**EXERCISE:**
Somewhere below is a line with "Task: Open the code screenshot in the post" and, later, a line with "The image size is (583, 826)."; repeat those two lines and all the lines between them, exactly as they are.

**Pixel coordinate grounding data:**
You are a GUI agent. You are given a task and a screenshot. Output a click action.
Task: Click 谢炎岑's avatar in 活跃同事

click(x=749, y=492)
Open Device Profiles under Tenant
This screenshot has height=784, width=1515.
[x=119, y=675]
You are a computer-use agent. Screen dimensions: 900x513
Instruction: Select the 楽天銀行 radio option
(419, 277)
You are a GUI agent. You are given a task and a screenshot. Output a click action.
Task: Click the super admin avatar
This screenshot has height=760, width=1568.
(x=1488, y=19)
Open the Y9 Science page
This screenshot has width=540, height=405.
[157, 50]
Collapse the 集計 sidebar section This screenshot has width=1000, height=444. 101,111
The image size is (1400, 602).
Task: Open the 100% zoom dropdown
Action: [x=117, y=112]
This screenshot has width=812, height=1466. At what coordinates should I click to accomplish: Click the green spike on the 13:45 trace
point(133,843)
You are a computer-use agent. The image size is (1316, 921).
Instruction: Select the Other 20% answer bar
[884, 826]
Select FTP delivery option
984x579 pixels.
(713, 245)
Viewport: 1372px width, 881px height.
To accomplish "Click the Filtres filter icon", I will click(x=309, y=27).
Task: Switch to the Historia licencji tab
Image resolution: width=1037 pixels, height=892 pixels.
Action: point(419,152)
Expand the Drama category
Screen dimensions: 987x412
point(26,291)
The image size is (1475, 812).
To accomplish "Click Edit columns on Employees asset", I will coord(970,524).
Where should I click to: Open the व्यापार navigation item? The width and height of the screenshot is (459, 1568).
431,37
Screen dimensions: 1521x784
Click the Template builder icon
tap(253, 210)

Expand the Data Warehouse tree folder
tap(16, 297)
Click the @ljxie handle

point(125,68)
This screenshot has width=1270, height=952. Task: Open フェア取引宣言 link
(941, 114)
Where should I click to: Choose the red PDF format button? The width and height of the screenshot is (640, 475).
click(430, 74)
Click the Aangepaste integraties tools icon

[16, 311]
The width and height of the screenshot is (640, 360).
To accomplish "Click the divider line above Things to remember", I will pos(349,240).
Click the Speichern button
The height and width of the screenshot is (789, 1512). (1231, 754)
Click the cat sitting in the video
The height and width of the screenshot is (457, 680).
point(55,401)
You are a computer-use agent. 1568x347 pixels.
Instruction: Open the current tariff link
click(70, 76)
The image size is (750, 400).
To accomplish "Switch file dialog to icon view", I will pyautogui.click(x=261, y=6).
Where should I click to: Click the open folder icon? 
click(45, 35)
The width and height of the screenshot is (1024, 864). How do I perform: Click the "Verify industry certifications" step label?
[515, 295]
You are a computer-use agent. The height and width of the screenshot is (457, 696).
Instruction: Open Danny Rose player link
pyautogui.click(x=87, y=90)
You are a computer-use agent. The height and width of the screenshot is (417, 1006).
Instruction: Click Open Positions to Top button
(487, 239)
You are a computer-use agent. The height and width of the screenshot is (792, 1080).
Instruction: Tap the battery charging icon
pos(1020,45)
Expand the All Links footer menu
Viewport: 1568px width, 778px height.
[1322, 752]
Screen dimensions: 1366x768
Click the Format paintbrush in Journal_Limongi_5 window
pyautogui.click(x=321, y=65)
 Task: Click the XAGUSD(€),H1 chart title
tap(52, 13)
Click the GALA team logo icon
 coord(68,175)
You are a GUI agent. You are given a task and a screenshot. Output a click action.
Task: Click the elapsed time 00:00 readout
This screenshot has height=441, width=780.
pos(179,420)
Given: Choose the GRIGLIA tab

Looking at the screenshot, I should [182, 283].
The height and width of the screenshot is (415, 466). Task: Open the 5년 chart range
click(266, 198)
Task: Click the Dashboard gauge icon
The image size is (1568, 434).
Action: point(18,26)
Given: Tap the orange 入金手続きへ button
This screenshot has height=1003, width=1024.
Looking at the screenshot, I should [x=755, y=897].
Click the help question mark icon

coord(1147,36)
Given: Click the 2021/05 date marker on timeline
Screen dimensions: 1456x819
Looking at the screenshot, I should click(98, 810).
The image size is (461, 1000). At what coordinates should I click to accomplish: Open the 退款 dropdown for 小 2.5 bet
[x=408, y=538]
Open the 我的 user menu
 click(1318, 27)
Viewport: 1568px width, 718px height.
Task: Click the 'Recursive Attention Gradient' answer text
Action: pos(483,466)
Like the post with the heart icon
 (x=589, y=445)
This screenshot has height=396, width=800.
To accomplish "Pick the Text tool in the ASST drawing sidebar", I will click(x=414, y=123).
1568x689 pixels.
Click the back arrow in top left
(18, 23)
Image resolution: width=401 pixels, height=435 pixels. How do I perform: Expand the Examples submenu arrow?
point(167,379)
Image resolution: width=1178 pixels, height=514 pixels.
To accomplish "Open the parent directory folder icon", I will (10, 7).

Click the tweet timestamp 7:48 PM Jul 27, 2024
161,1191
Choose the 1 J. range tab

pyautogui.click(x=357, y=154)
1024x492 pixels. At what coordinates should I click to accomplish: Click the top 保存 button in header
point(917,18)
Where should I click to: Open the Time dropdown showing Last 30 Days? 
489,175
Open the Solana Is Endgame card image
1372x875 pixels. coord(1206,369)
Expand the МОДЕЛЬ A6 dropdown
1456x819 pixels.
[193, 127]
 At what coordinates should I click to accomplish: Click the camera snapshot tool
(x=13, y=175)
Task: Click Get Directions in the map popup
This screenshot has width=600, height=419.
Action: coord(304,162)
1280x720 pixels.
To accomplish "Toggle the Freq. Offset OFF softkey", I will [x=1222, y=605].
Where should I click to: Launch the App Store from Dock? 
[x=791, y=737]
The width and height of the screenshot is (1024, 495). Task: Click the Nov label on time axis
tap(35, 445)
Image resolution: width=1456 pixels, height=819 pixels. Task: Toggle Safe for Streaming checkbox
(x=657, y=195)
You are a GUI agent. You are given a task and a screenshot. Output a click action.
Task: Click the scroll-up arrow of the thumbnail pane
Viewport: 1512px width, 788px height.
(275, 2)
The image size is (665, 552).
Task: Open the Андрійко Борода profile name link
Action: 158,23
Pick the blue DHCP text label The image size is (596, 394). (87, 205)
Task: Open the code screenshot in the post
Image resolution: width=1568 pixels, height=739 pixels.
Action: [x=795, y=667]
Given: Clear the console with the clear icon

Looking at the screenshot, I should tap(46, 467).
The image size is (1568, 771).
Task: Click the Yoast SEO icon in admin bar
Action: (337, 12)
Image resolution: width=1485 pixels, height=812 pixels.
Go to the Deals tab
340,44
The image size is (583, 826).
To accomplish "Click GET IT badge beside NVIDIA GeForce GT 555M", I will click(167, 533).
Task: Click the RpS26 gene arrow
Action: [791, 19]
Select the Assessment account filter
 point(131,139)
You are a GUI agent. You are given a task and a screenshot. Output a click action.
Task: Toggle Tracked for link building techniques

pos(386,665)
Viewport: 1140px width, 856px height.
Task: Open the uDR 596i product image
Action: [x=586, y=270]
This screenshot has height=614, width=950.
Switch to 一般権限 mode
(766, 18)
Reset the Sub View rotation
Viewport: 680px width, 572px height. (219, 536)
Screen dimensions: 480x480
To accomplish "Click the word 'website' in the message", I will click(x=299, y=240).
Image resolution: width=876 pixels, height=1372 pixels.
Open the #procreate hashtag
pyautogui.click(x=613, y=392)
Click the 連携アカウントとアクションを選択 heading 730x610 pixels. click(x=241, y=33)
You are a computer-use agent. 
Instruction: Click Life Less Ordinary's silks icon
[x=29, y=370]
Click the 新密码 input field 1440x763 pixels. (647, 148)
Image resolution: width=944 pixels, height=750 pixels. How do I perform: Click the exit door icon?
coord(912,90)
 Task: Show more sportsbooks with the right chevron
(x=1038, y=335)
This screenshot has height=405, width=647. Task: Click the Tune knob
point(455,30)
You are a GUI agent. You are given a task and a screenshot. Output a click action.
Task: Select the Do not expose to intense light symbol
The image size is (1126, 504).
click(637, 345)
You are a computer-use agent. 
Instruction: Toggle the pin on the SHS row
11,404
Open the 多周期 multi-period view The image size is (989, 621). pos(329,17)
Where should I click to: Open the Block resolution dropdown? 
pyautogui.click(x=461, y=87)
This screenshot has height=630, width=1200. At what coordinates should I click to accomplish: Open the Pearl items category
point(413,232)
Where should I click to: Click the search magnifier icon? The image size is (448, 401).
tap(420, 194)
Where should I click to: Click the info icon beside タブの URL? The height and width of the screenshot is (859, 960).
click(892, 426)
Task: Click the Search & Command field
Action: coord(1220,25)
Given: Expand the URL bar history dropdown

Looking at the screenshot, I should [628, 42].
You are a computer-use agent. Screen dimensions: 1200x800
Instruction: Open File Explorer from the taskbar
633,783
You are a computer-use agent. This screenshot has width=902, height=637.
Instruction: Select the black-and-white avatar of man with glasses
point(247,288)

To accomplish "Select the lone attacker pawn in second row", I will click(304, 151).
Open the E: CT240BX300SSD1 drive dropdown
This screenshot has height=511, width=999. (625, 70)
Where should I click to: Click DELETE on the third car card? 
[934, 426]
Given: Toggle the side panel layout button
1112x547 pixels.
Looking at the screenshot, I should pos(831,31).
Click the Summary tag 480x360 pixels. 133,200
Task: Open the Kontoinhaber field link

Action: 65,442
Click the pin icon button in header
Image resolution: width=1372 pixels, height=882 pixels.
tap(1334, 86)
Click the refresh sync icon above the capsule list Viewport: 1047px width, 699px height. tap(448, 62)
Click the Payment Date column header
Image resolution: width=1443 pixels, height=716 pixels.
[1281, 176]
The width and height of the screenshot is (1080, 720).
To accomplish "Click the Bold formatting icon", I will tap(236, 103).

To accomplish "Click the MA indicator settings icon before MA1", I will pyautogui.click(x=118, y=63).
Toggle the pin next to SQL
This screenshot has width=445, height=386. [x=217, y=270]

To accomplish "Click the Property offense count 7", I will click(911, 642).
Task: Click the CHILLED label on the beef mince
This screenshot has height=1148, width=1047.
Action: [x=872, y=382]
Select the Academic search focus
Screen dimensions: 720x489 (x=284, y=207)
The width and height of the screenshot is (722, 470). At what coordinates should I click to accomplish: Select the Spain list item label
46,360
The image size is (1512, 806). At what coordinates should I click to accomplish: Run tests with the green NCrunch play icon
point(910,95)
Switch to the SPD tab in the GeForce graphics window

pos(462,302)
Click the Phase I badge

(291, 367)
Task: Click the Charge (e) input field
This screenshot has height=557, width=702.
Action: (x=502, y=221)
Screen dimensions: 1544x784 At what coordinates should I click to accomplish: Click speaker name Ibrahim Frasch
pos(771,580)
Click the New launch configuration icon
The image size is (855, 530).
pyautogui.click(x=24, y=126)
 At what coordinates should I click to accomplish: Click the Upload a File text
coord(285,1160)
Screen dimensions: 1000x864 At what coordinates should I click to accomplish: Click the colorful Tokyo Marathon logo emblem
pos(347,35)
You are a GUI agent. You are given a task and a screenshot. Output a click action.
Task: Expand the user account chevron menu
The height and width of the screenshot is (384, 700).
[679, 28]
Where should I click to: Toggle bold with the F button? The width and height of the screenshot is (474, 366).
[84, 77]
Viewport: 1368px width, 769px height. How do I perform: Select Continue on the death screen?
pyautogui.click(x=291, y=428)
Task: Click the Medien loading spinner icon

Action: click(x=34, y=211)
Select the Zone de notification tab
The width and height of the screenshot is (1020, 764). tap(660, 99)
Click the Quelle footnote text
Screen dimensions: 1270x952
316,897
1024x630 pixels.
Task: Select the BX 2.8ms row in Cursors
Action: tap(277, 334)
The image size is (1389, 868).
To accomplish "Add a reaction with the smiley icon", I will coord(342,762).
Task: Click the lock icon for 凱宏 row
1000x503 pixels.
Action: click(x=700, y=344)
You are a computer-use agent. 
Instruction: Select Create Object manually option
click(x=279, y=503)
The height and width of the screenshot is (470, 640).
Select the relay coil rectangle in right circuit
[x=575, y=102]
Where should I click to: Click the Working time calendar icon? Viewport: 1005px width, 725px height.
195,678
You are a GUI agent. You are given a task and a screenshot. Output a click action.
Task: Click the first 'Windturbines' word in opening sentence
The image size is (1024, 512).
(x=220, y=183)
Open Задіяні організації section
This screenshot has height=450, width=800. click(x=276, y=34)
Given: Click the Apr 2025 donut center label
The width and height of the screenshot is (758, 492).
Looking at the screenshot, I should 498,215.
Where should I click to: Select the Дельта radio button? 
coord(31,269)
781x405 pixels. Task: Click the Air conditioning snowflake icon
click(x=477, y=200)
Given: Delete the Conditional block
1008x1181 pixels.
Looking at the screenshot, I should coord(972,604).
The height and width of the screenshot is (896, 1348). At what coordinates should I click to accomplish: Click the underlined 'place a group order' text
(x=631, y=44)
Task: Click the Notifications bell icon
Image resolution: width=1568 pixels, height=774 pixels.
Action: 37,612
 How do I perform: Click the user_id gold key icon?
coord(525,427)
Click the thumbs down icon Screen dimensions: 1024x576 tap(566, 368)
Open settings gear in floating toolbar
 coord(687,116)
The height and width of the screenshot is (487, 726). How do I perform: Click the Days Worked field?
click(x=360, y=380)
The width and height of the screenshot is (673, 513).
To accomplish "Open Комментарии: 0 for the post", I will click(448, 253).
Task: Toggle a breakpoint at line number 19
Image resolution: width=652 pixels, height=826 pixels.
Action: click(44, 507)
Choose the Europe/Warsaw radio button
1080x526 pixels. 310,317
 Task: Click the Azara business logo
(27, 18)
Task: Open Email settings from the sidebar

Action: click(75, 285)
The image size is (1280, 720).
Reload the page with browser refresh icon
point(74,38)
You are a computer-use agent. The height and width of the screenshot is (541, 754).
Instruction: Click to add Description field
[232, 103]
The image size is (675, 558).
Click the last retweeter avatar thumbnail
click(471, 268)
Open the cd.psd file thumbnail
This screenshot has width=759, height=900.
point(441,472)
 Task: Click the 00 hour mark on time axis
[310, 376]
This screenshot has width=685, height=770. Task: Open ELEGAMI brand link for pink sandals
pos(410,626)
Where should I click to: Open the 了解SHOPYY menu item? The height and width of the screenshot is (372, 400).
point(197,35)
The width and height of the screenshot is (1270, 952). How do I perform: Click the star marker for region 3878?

**ANSWER TO THE EXERCISE:**
Task: Open the code screenshot in the post
Image resolution: width=1568 pixels, height=739 pixels.
Action: [x=795, y=667]
Given: Clear the console with the clear icon

Looking at the screenshot, I should tap(46, 467).
The image size is (1568, 771).
Task: Click the Yoast SEO icon in admin bar
Action: (337, 12)
Image resolution: width=1485 pixels, height=812 pixels.
Go to the Deals tab
340,44
The image size is (583, 826).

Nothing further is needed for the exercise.